**Provided material:**
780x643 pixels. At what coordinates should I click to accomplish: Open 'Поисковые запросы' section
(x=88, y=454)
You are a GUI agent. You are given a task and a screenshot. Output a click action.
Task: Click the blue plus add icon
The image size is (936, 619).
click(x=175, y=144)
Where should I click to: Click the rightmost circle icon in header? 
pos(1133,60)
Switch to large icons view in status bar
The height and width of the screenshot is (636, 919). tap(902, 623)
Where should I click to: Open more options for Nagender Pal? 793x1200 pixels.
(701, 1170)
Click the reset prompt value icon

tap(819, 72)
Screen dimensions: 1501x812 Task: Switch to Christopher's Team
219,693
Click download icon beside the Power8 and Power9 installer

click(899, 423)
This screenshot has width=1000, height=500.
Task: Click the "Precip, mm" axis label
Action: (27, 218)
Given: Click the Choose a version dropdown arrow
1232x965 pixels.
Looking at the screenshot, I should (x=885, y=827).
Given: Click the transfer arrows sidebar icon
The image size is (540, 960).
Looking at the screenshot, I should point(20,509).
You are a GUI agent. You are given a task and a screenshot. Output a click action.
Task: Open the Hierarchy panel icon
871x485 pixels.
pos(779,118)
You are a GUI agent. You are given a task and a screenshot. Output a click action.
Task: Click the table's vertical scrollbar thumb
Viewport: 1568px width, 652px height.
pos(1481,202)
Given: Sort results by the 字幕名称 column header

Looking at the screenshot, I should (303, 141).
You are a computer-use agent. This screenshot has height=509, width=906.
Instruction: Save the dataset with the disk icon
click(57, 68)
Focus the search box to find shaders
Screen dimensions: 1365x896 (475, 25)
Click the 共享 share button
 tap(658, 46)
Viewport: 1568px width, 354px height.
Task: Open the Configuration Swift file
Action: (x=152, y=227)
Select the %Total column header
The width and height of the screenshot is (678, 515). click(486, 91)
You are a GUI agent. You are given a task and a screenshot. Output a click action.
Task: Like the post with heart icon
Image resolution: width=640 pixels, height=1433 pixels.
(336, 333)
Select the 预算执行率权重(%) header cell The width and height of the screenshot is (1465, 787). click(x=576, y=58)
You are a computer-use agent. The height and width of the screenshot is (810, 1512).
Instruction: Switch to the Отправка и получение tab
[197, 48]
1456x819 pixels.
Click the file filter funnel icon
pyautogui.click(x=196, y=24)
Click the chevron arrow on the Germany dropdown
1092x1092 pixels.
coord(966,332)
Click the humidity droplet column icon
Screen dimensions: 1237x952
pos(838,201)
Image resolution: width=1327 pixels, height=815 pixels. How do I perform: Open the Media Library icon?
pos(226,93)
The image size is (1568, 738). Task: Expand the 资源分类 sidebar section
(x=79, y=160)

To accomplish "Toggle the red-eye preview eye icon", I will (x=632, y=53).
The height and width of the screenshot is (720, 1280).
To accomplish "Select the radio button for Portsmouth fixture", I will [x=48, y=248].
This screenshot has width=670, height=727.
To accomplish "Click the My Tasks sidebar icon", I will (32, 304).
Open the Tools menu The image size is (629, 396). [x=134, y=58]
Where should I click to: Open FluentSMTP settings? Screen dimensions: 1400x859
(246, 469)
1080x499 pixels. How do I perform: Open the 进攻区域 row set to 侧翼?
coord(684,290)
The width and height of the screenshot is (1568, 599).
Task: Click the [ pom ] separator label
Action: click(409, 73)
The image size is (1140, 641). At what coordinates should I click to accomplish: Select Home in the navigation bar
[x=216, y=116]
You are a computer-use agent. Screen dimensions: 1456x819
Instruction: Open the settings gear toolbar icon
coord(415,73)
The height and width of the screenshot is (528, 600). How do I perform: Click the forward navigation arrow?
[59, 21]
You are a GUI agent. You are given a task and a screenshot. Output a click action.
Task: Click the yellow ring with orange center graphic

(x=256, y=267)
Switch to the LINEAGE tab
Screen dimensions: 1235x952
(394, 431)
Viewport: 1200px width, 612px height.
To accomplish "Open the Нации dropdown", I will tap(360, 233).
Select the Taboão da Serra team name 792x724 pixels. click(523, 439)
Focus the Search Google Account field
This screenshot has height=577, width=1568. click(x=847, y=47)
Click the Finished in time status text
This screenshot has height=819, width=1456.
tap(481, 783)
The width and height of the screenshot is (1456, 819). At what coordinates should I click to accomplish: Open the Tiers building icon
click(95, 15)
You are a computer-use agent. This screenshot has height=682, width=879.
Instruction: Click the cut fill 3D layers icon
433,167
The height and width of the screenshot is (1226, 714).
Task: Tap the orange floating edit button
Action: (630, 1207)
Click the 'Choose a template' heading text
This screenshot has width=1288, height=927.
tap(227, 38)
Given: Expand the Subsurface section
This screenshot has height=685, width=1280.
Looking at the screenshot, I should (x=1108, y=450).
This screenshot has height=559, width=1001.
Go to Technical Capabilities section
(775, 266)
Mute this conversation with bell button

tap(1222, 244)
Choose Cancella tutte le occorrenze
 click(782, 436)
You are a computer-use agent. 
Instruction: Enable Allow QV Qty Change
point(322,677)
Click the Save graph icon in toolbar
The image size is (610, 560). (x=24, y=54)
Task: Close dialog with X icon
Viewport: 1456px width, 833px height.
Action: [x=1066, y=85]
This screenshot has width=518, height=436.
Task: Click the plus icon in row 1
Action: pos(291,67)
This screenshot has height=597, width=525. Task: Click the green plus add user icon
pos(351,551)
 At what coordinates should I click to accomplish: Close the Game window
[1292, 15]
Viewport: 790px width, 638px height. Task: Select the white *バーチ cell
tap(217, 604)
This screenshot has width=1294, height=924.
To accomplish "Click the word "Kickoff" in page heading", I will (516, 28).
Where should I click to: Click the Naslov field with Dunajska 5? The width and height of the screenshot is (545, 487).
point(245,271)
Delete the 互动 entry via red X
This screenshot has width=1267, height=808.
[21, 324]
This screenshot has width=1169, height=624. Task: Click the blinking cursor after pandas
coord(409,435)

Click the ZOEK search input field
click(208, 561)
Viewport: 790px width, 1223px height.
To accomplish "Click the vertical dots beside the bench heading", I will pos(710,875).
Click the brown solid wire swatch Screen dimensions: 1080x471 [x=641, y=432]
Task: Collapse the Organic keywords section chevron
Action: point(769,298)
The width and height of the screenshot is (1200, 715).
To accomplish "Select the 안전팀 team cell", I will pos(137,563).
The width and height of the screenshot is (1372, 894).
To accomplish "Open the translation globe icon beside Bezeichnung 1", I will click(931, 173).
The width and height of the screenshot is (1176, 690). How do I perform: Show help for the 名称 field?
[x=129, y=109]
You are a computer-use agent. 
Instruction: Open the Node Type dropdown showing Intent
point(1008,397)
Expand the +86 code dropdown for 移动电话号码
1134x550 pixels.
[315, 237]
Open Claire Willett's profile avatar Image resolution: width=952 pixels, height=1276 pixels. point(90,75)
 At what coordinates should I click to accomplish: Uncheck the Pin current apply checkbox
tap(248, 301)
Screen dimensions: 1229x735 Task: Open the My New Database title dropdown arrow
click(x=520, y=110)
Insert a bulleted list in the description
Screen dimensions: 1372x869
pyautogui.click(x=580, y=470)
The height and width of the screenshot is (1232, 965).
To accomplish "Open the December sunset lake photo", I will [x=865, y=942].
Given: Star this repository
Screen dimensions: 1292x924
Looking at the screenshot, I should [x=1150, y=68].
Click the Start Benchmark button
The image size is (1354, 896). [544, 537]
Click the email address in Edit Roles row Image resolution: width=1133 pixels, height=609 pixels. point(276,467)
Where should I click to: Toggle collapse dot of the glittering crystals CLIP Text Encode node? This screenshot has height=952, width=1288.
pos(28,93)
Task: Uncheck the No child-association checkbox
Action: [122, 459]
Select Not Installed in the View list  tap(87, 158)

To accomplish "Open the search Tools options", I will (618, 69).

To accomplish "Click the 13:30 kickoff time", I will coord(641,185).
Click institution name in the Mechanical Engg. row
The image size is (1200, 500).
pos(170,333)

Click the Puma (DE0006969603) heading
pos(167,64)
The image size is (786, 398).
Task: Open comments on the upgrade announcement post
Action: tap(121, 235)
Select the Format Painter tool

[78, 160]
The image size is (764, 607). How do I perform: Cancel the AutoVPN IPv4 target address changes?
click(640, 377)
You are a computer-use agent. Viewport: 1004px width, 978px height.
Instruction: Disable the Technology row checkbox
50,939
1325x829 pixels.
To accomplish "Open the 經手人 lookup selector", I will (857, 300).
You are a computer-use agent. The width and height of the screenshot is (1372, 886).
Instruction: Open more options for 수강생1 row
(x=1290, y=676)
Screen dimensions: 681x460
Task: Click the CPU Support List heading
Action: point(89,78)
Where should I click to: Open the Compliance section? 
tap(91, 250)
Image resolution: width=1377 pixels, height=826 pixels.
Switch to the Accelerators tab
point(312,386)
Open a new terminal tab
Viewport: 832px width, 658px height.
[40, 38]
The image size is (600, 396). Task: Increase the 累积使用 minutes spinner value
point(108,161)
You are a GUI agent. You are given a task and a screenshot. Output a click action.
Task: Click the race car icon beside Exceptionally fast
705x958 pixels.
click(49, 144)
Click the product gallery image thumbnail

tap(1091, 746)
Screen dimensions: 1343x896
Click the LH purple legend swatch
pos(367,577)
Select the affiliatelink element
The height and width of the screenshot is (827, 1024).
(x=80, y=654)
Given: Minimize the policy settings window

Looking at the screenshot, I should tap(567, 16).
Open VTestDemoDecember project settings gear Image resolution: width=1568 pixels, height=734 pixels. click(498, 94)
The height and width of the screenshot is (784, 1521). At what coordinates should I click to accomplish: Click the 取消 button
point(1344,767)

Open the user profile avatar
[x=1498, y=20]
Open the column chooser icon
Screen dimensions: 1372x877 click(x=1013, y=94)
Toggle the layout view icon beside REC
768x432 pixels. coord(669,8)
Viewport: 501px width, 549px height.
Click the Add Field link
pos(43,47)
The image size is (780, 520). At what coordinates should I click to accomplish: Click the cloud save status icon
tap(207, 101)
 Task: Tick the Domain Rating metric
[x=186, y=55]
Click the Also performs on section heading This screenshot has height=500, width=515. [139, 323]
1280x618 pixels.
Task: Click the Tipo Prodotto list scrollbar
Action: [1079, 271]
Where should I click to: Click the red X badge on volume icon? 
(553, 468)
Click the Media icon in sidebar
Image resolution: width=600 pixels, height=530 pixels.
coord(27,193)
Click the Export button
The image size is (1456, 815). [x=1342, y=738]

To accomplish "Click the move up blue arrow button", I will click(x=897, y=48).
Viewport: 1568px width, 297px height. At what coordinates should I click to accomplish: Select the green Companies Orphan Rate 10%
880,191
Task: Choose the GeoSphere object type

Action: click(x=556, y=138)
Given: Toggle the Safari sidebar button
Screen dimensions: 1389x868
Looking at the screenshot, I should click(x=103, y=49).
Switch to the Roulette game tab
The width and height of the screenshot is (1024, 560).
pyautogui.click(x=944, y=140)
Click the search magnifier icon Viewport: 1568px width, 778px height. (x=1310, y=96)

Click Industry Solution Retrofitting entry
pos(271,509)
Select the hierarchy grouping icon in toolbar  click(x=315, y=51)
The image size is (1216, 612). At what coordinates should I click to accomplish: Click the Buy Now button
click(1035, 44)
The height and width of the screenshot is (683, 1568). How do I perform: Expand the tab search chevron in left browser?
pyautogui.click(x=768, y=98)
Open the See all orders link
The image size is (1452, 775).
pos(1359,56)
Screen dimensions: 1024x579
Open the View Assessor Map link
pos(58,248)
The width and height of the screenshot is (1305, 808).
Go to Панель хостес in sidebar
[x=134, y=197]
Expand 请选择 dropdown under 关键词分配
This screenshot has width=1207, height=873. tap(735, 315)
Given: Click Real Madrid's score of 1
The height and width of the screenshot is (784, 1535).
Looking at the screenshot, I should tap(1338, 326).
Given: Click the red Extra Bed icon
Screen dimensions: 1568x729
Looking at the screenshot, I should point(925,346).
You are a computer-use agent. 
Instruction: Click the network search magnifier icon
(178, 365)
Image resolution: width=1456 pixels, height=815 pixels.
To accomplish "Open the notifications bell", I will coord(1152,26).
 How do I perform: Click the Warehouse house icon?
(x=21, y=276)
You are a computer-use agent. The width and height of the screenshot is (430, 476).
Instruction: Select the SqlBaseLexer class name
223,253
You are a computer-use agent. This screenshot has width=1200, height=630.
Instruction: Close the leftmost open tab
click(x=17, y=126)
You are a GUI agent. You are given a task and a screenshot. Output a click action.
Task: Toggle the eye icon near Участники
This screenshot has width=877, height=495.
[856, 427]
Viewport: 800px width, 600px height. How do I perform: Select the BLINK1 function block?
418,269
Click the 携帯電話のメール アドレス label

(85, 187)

**Task prompt:**
Count the lines in the records that contain the string "Focus", with case counting, and reply with the number alone.

**Task result:**
2